• _MATERIAL FOR THIS TASK_
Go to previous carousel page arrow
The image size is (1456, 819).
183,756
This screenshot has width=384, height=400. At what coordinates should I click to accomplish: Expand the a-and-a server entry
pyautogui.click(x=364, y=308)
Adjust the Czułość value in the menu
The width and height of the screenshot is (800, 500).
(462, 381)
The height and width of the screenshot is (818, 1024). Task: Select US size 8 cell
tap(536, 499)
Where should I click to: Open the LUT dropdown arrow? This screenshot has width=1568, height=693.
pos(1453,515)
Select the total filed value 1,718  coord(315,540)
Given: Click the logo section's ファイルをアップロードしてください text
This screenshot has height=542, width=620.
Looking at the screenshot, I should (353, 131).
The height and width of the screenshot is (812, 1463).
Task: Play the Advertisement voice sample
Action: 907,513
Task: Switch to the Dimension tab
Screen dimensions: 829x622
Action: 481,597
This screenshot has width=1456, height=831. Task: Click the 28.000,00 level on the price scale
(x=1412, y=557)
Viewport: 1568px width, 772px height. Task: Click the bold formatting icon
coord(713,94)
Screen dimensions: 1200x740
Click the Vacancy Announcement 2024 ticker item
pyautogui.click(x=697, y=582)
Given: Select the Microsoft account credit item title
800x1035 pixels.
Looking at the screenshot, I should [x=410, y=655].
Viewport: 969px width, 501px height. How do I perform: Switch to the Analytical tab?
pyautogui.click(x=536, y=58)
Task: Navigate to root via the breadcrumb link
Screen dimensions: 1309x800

• _EXERCISE DESCRIPTION_
Take the line with "Select the total" and all lines after it through the end of the records, and write them out exactly; include nothing else.

• _TASK RESULT_
Select the total filed value 1,718  coord(315,540)
Given: Click the logo section's ファイルをアップロードしてください text
This screenshot has height=542, width=620.
Looking at the screenshot, I should (353, 131).
The height and width of the screenshot is (812, 1463).
Task: Play the Advertisement voice sample
Action: 907,513
Task: Switch to the Dimension tab
Screen dimensions: 829x622
Action: 481,597
This screenshot has width=1456, height=831. Task: Click the 28.000,00 level on the price scale
(x=1412, y=557)
Viewport: 1568px width, 772px height. Task: Click the bold formatting icon
coord(713,94)
Screen dimensions: 1200x740
Click the Vacancy Announcement 2024 ticker item
pyautogui.click(x=697, y=582)
Given: Select the Microsoft account credit item title
800x1035 pixels.
Looking at the screenshot, I should [x=410, y=655].
Viewport: 969px width, 501px height. How do I perform: Switch to the Analytical tab?
pyautogui.click(x=536, y=58)
Task: Navigate to root via the breadcrumb link
Screen dimensions: 1309x800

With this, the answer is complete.